Undervalued Practices in ML/AI, Part 4: Project Execution

Posted by Q McCallum on 2021-04-12

This post part of a series on undervalued practices in ML/AI:


13 - Start with BI.

A common – and unfortunate – misconception is that since AI gets so much media attention these days, it must be inherently more valuable than BI. Companies therefore reason that they should skip straight to AI. This is, put simply, a bad idea.

If you have never done data analysis, BI is a very important first step. Before you try to build models to predict the future, why not review your past and present? All of those transactions, website visits, and mobile-app taps can tell you a lot about your company. Ad-hoc analyses can challenge key assumptions, while dashboards and reports can keep everyone up to date and on the same page.

Another benefit of BI is that, so long as your data is clean and correct, you can trust BI. Just about everything you see through a BI tool is a fact because you’re counting, grouping, and reshaping information about what has already happened. Compare that to ML/AI, where there’s inherent uncertainty because you’re trying to make predictions.

Not only is BI important, but it’s a prerequisite to doing AI well. BI will help you build out data infrastructure and test your data before you try build AI models on it. It will also guide you on what sort of predictive models would even be useful for you.

14 - Develop a solid data infrastructure.

Speaking of which, investing in data infrastructure up-front will pay dividends.

I won’t go into too much detail here, as I’ve covered this in a post on data infrastructure as well as my series on best practices borrowed from algorithmic trading.

The short version is: take the discipline to scope out how you collect, store, and retrieve data.

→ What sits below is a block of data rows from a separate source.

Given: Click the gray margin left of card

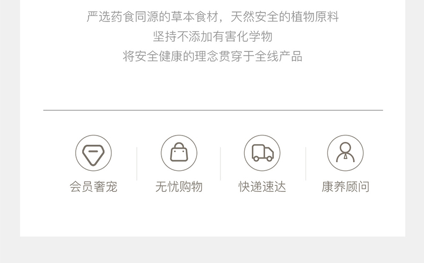Looking at the screenshot, I should [10, 118].
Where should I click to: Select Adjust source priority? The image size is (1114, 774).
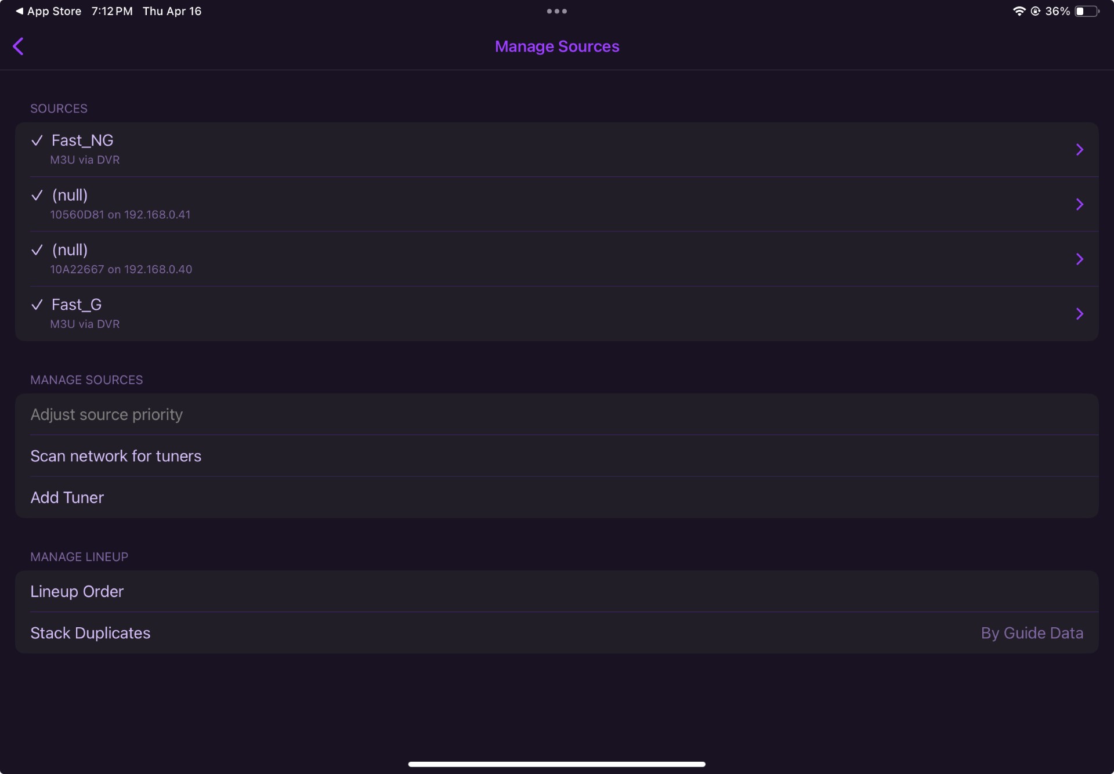[x=107, y=414]
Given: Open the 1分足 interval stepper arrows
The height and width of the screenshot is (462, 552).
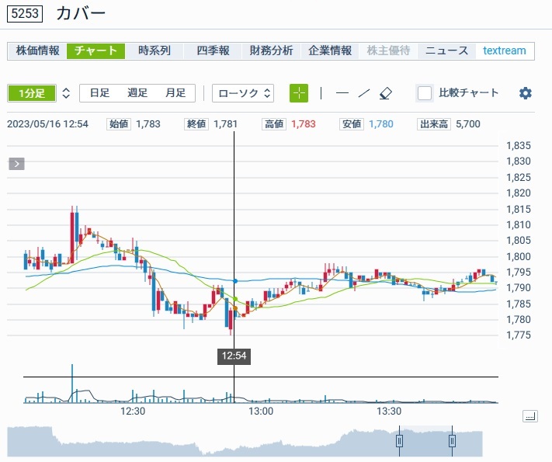Looking at the screenshot, I should [66, 93].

Then, label and review that data. Doing so will make your analysts and data scientists more efficient in their work, which means your company will see better, faster, and more reliable results from its data projects. And at a lower time and dollar cost, to boot.

15 - Get to know your data.

Your data scientists will do their best work when they know more about the data itself. This sounds obvious, but companies sometimes skip this step in their haste to dive into ML/AI.

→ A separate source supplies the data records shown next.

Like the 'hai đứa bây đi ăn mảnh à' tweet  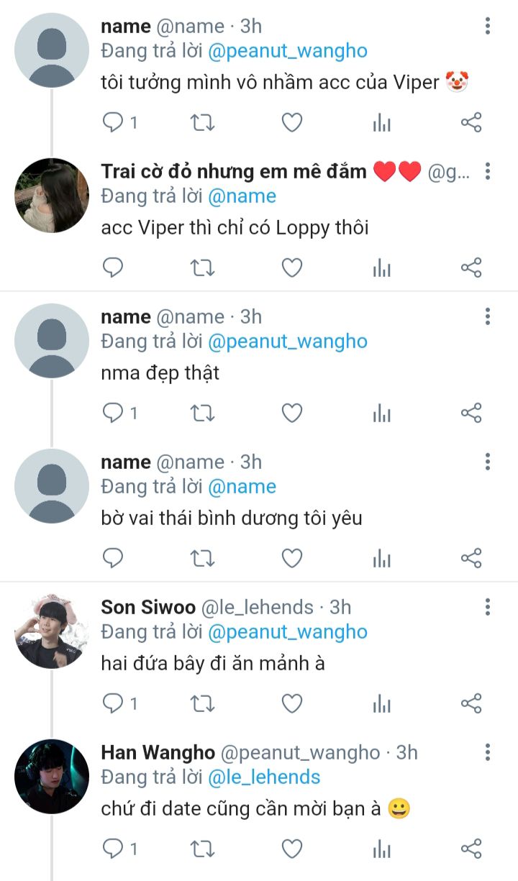tap(291, 703)
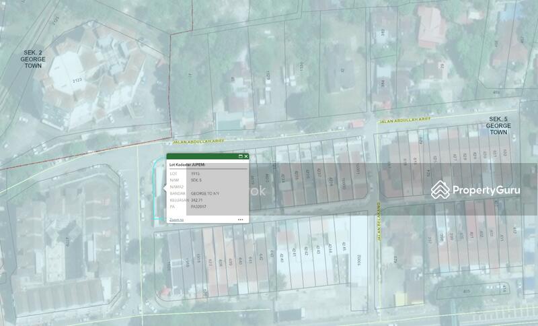Click right-side Jalan Abdullah Arief road label
538x326 pixels.
404,121
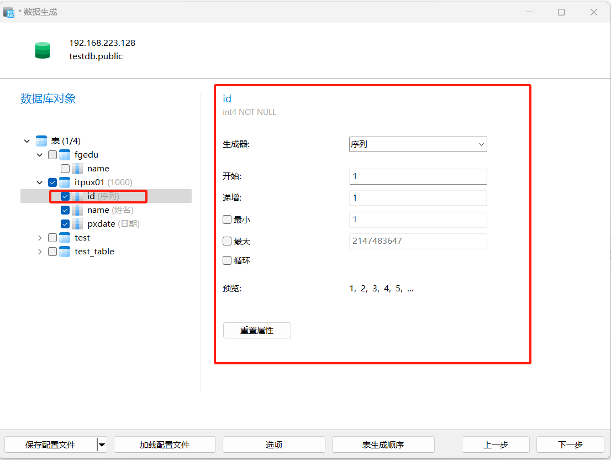Open the 生成器 generator dropdown
Screen dimensions: 611x460
pos(418,144)
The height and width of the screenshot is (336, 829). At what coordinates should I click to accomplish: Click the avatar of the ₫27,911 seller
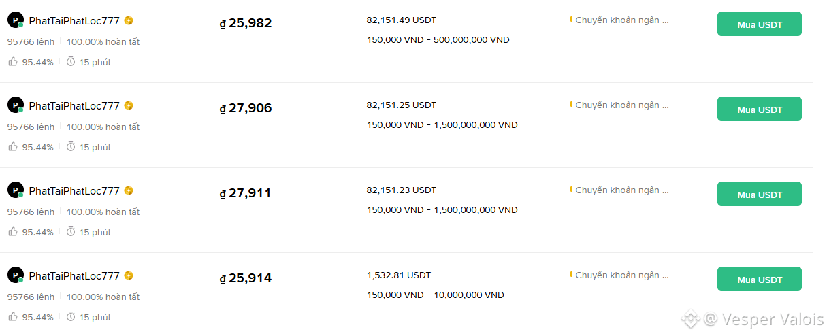(16, 190)

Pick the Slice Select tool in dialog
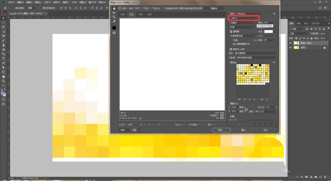click(114, 13)
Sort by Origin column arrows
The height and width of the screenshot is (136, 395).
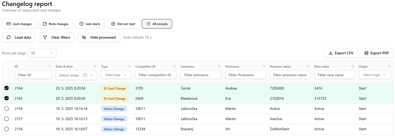click(389, 67)
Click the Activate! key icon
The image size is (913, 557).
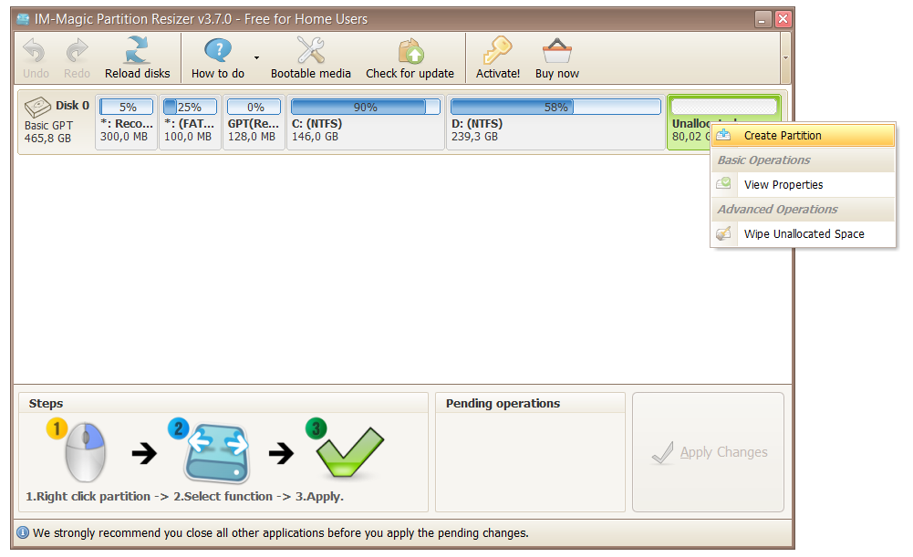point(498,50)
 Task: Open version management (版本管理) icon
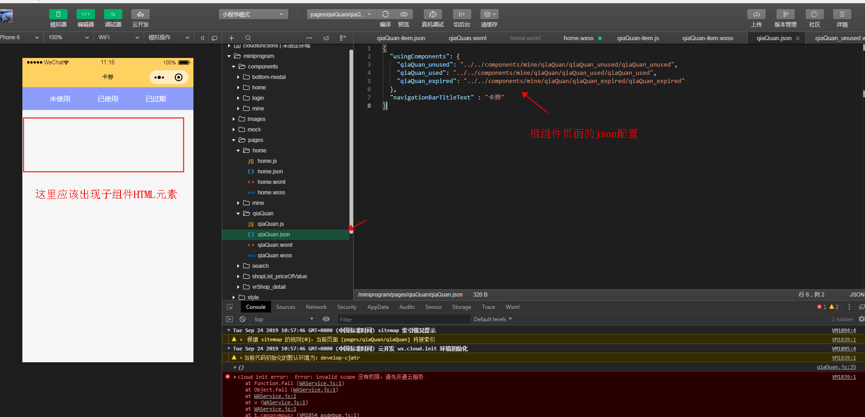click(785, 15)
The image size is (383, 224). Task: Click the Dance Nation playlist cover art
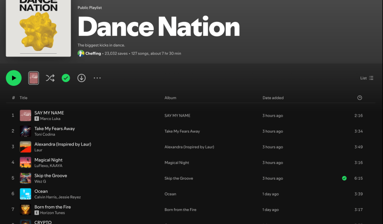[x=38, y=28]
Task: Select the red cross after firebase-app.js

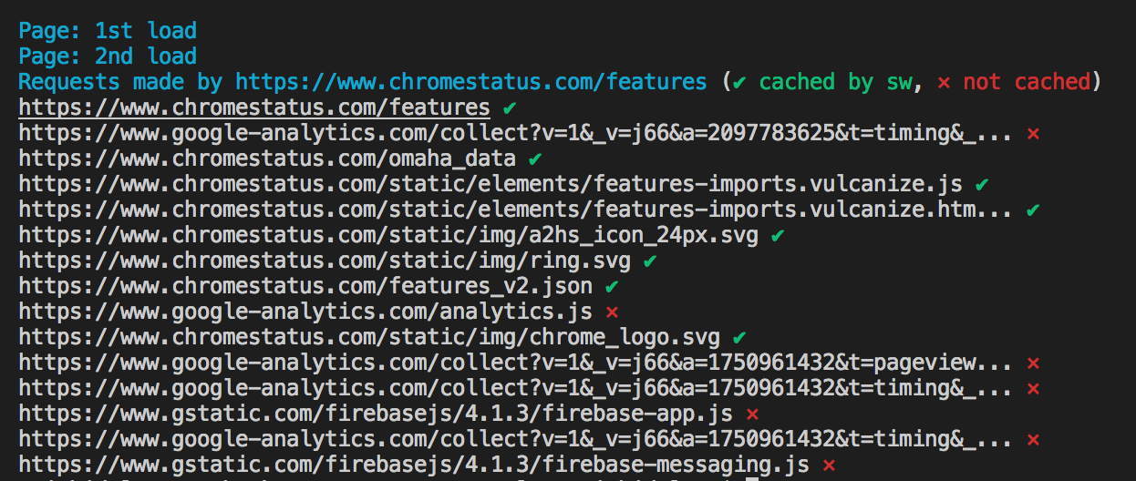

Having a robust data infrastructure will shorten the time your data scientists spend finding and accessing the data. An up-to-date data dictionary will tell them what each field means, so they won’t have to guess.

Your data scientists will also need time to explore that data, look for problems, and spot opportunities. Instead of throwing that new data scientist into running anayses and building models, mark their first couple of weeks as data exploration time. They’ll thank you, and you’ll thank yourself.

We can tie this back to a point from the previous post, about embedding data scientists in product teams. If the data scientists know the data inside-out, they can spot problems before you get too far down the road on a modeling effort.

Imagine a data scientist reviewing a product idea, and pointing out that your data won’t support that out of the box. “We’d need to do XYZ, which would probably cost an extra $10k to start and maybe another $80k over the year. What if instead we try …”

Would you rather hear this early on in the product discussions? or long after the fact, when the product team has signed off on the idea, and they’ve kicked it over the proverbial wall to the data scientists to implmement their part? If your data scientists already know your data, you stand a much better chance of living the former scenario, which gives you ample time to course-correct.

16 - Dont just automate; innovate.

Automation can be tremendously valuable. It allows a business to offload dull, repetitive work to machines that can perform their duties around the clock. Those machines can quickly scale up or down accordng to demand, which is tougher to do with teams of people.

Whereas application development achieves automation by translating business rules into code, ML/AI models automate fuzzier decisions that rely on inference: “Is this transaction legitimate?” “What kind of document is this?” “Does this image contain the desired object?” (This is why I sometimes refer to AI-based automation as “software++.”)

Automation is a matter of improving your existing business procedures. You can also use AI to find new ways of doing business. Under the right circumstances, ML/AI can drive this innovation in your company just as well as it drives automation.

Innovation is understandably more difficult to come by than automation. Still, it can be a real game-changer. If you’re only using ML/AI to automate decisions, and not to innovate, you’re missing out.

(My post on “Automation verus Innovation in ML/AI” explores this in greater detail.)